Patients who are planned for salvage radiation therapy (SRT) for recurrence after primary prostatectomy with PSA ≥ 0.1 ng/ml are candidate.
We will randomize patients to proceed with standard SRT (control arm 1) or undergo a PSMA PET/CT scan prior SRT planning (investigational arm 2).
Patients randomized to control arm 1 will not undergo PSMA PET/CT: SRT will be performed as routinely planned per discretion of the treating radiation oncologist. Any other imaging will be allowed for SRT planning if done per routine care.
Patients assigned to arm 2 will be scheduled to undergo a PSMA PET/CT scan at UCLA Nuclear Medicine (free of charge) prior to radiation therapy planning. DICOM images and reports of PSMA PET/CT scans will be delivered to the treating radiation oncologist.
The radiation oncologist may change the radiation plan depending on the findings of the PSMA PET/CT scan. That is, the treating radiation oncologist may use whatever dose, fractionation, and target volumes they choose, and may use concurrent ADT or not, at their discretion (please see the attached document for the radiation therapy management specifications).
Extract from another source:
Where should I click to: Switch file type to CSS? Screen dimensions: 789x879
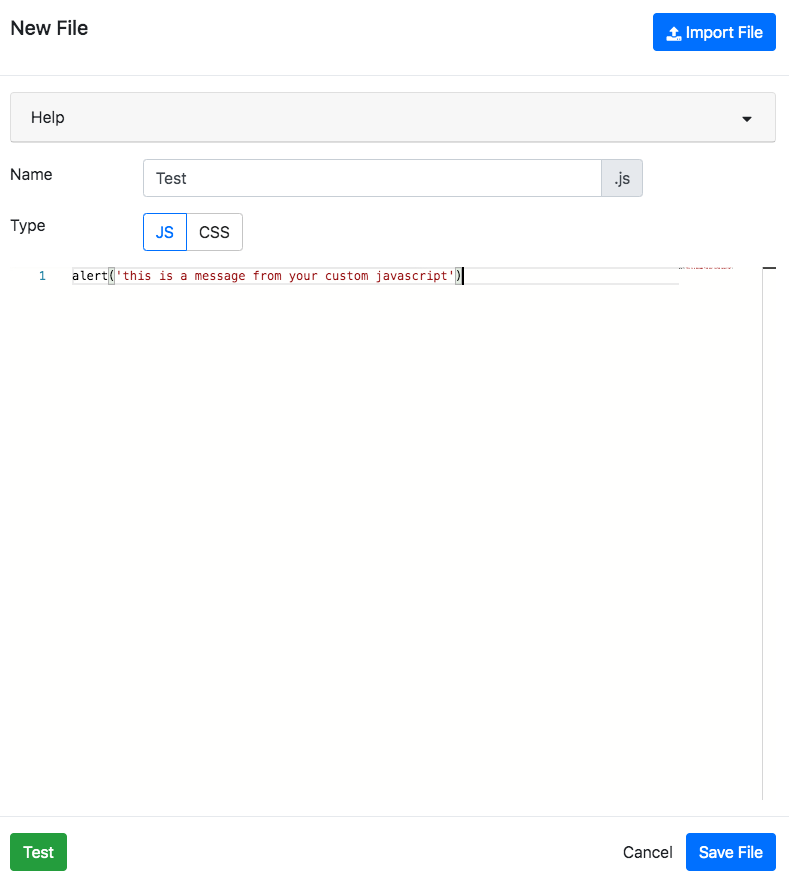click(214, 232)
The primary endpoint of the trial is the success rate of SRT measured as 5-year biochemical progression-free survival after initiation of SRT.
Patients will be followed by the UCLA Nuclear medicine research team for up to 5 years after initiation of SRT (phone/fax/secure emails with the treating radiation oncologist team and/or with the patient) every 3-6 months (routine PSA and imaging).
To enroll a patient:
- All subjects must sign the UCLA IRB approved informed consent form (ICF, attached) before enrollment and randomization.
- For UCLA patients, this will be done after a consultation with the UCLA Nuclear Medicine Team or the UCLA Radiation Oncology Team.
- For all other patients outside of UCLA, this will be done after a phone consultation with the UCLA nuclear medicine research team. Signed ICF will then be obtained by fax or email.
- The randomization number and assigned arm will be communicated by phone or email to treating physicians and patients one day after the enrollment.
- Patients randomized to control arm 1 will not need to come at UCLA and will receive SRT per routine care at the treating radiation oncologist institution.
This trial represents a good opportunity for all the patients who cannot afford the out-of-pocket costs of a research PSMA PET/CT (at UCLA: around $2700).
Please try to spread the word as much as you can around you.
In advance I thank you very much for your collaboration.